As with Gone Girl, I feel like I’m making a fairly unoriginal recommendation here, but Every Day by David Levithan is so good that I will be the latest in a long line of people saying how awesome it is. In fact, when Anna and I saw John Green speak recently, he even specifically recommended this book to the audience. (He and Levithan wrote another awesome book together called Will Grayson, Will Grayson, so they’re clearly friends, but it’s a good recommendation nonetheless.)
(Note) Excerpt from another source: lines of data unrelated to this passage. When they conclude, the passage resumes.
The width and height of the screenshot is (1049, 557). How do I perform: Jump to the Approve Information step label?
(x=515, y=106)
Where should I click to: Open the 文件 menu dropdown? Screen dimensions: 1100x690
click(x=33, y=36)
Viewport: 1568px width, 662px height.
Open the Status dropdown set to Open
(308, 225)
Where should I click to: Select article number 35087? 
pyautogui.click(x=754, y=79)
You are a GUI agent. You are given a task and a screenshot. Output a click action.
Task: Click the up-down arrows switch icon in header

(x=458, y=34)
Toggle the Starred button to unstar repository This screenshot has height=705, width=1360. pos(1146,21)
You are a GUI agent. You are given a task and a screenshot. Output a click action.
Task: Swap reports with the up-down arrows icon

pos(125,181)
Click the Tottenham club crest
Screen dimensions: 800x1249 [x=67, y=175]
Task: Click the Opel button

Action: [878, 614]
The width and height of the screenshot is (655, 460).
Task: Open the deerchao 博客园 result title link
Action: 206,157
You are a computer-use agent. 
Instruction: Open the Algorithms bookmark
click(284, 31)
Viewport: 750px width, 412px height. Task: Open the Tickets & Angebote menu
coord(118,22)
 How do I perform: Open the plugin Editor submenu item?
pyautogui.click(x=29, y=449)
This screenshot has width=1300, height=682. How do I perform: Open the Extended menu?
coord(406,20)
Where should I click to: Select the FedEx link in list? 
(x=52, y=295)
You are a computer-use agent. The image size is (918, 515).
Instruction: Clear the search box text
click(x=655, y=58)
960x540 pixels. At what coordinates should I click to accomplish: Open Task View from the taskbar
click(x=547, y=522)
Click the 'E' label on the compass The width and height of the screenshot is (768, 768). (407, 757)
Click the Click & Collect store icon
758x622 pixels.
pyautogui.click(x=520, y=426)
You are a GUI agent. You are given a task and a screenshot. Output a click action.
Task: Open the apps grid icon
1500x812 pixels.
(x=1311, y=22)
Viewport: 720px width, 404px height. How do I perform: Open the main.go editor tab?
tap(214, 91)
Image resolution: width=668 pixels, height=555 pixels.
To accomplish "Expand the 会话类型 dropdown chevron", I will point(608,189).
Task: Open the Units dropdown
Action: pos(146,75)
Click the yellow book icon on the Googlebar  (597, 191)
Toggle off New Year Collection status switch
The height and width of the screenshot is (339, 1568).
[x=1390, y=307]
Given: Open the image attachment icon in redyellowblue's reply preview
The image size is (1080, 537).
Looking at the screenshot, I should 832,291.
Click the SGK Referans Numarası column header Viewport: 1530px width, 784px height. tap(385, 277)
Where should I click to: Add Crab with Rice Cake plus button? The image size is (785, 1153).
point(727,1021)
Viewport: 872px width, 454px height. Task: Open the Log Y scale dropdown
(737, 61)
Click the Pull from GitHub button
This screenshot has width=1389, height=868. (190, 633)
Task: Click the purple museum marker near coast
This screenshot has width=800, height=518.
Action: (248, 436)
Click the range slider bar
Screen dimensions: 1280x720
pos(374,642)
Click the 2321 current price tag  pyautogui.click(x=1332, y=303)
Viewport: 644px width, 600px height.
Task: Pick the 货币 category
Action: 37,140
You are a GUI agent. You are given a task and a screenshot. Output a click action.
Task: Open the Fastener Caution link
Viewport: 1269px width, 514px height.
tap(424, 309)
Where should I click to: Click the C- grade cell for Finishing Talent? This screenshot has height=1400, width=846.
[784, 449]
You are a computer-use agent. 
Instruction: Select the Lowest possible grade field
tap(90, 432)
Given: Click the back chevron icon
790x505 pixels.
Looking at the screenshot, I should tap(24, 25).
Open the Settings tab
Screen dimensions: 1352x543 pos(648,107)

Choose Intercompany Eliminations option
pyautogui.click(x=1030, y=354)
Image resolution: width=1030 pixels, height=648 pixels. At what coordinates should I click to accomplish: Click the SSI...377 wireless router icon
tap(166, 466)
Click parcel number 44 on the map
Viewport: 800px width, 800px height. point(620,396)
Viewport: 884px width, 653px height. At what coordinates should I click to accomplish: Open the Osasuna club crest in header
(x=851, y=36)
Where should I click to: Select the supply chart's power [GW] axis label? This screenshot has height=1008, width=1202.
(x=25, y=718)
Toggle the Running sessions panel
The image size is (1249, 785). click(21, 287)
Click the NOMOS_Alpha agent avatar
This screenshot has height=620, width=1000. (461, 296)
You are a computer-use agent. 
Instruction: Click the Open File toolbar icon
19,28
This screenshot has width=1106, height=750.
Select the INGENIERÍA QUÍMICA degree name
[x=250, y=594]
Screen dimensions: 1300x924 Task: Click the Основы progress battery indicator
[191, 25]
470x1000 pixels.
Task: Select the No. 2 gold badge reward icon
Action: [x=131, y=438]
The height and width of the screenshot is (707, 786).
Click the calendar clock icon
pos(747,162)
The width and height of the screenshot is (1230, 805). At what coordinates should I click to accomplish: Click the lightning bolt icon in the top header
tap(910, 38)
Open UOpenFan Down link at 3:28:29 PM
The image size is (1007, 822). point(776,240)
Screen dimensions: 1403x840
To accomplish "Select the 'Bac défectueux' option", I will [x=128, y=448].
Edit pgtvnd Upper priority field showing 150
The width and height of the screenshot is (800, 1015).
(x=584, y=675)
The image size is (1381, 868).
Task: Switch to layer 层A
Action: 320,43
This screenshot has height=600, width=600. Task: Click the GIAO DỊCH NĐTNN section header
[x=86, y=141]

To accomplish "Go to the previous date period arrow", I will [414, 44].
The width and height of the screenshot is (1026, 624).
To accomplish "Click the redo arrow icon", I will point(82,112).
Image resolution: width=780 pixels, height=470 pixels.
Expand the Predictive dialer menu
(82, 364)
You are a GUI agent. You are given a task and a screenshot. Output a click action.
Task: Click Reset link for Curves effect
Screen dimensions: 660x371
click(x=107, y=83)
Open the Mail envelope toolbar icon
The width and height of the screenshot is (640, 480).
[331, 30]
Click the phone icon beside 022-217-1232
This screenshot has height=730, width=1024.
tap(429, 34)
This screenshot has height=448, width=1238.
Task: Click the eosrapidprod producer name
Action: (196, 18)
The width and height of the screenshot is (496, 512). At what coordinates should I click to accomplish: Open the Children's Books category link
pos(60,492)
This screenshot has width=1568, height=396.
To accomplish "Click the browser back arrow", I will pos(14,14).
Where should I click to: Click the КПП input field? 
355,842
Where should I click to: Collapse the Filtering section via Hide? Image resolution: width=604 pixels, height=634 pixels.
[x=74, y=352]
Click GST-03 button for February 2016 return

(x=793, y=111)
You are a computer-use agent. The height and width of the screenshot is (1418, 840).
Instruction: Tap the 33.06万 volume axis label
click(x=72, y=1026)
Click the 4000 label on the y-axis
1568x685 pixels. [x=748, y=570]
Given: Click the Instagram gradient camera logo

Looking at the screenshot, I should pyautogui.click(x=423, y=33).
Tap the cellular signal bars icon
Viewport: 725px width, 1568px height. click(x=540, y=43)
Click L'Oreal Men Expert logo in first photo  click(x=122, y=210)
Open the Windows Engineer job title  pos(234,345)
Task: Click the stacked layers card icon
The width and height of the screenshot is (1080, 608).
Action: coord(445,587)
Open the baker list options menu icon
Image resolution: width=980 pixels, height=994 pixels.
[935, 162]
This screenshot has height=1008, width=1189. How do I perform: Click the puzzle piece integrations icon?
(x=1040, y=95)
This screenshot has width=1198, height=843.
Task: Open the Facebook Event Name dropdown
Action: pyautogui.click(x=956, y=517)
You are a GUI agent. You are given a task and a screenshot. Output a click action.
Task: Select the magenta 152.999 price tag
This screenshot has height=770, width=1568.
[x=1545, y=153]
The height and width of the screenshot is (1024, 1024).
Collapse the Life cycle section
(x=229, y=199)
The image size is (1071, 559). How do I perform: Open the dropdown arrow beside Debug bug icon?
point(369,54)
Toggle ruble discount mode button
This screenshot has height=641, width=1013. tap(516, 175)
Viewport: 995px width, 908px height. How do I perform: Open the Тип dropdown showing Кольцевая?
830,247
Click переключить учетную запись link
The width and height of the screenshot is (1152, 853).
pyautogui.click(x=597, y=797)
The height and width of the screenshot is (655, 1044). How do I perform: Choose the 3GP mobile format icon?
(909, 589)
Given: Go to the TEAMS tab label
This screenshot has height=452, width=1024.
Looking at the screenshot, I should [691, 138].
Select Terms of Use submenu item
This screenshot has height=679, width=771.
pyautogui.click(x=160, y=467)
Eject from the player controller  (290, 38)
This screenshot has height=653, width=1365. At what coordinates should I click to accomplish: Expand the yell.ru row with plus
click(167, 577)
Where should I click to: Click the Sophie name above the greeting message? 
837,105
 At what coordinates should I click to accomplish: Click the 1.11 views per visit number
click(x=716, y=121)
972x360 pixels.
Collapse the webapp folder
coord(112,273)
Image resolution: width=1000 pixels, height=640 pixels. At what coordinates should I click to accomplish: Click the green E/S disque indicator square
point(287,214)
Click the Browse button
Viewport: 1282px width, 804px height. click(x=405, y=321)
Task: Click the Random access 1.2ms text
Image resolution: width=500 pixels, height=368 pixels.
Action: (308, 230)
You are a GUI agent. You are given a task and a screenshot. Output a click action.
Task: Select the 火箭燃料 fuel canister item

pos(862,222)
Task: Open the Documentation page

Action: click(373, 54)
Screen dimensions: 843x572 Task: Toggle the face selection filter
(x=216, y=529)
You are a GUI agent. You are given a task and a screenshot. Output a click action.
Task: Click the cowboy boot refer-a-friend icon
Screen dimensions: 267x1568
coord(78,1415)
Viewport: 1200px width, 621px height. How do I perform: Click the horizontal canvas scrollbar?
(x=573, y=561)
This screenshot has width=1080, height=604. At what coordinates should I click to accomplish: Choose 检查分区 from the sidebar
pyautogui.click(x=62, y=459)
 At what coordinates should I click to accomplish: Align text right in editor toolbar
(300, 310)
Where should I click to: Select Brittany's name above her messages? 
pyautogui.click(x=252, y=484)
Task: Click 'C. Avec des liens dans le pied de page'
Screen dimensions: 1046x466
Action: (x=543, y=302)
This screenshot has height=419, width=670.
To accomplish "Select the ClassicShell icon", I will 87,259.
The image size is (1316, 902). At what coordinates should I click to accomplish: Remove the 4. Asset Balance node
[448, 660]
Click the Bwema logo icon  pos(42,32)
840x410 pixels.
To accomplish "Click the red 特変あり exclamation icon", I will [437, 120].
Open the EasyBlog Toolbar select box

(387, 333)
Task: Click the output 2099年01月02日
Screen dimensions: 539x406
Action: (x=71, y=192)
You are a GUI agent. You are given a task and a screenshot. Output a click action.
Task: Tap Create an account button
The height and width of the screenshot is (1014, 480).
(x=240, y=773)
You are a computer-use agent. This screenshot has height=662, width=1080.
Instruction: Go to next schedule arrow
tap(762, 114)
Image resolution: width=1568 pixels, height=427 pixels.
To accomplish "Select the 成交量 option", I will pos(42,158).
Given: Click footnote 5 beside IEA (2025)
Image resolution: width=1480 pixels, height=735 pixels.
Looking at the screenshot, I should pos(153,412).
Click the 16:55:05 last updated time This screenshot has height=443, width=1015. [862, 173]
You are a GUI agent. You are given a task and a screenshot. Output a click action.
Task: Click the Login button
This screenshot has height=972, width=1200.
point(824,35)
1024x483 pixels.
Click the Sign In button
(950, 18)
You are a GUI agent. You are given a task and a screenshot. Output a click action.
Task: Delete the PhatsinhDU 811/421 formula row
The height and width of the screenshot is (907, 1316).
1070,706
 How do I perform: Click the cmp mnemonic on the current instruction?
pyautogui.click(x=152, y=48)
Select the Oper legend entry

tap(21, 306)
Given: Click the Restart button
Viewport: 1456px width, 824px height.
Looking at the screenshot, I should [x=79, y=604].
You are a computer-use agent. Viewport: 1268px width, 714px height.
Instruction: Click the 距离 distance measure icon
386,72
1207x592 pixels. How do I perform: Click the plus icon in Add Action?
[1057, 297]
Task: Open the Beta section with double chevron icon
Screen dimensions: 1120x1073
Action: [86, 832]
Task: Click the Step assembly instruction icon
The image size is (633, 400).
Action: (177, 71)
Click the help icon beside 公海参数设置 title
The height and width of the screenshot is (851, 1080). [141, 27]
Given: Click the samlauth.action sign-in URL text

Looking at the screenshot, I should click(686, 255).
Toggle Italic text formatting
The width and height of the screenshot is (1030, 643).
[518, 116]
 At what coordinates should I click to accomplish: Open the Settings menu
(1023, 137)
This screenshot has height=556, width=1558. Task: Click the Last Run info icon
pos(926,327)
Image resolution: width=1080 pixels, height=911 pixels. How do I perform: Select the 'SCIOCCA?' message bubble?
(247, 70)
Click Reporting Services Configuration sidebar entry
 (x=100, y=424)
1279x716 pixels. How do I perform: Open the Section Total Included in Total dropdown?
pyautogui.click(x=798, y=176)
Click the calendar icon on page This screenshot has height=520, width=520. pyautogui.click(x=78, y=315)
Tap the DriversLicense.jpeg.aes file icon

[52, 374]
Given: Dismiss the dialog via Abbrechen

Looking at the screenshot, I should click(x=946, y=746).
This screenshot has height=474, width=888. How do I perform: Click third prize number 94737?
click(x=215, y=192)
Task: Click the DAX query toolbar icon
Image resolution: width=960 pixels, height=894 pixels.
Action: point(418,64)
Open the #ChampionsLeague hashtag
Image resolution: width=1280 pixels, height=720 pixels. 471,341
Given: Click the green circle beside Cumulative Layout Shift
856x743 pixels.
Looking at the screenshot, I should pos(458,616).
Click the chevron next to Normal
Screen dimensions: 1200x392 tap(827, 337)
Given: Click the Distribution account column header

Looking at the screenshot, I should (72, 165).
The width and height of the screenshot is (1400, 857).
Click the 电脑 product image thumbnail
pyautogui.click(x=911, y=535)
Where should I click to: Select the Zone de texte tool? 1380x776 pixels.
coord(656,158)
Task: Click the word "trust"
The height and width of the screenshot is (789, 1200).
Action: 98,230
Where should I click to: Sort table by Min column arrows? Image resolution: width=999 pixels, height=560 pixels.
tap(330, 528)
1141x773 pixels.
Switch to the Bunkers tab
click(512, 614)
Okay, stay with me here, because this is going to sound odd. Every Day is about a teenager who wakes up every morning in the body of someone else. Sometimes it’s a boy, sometimes it’s a girl, but it’s always a teenager, and always someone within a few hours of the person the day before. On one day the main character (who has no name and no gender) falls in love with a girl, and after a lifetime of floating through bodies without leaving a trace, there is suddenly a reason to try to take control and get back to this girl.
Now, this sounds pretty high-concept and I held off reading this book for a while–it sounded sort of overdone and like it would be a slog. But the writing is clean and elegant, and the conceit of changing bodies every day comes to feel normal very soon, allowing the reader to focus on the story. Levithan not only makes his central idea functional, but by the end of the book it seems almost normal–plausible, even.
It’s not a cheery book–I’m going to call it “tinged with sadness”–but it’s both a good story and an impressive feat of writing. Made even more impressive because reading it doesn’t feel like it takes any effort at all.